Thus I'll first make a list for the first requirement, and then a separate one for the second.

First, important aside. To very large extent "engineering skills" are completely independent from particular programming languages. There's a whole (research) field of "Software Engineering" that pretends to be language-independent, though to my taste it (has been) concentrating and revolving around OO-design and languages too much. Anyway, from 30000 feet Software Engineering is comprised of Requirements Engineering, Software Architecture, Quality Assurance (Software Testing, but also Verification and Validation) and overall Project Lifecycle and Management. There are books and books on each of these topics, and learning any and all of them will make you much better developer.

All right, enough of boring stuff let's talk about languages! A list of select languages to make you "think different" and become a better programmer:

  1. Scheme (Racket)
  2. Prolog (PiCat)
  3. Haskell

The order is mostly irrelevant, though the first two being dynamically typed are significantly closer to JavaScript. Some comments on these languages.

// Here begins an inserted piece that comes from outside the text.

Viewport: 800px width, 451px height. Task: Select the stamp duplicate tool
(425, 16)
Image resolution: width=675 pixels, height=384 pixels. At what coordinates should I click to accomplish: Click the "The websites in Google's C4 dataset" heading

You've probably noticed that Functional Programming kinda eats out client-side Web development: React (especially with the Hooks), Redux, Elm and TEA and many less popular technologies. Thus learning a language that basically kickstarted modern FP (Scheme) seems reasonable. Another famous trait of Scheme programming is advanced meta-programming facilities in the form of Hygienic Macros (and we all now know how paramount hygiene is). Racket is a modern Scheme derivative further developing meta-programming facilities and incorporating systems programming features and package management. Not mentioning Contracts, Types (Typed Racket), Laziness (Lazy Racket) and cross-platform IDE with REPL and images support. Though the most valuable thing might be How to Design Programs book that in itself is arguably the best introduction to programming out there.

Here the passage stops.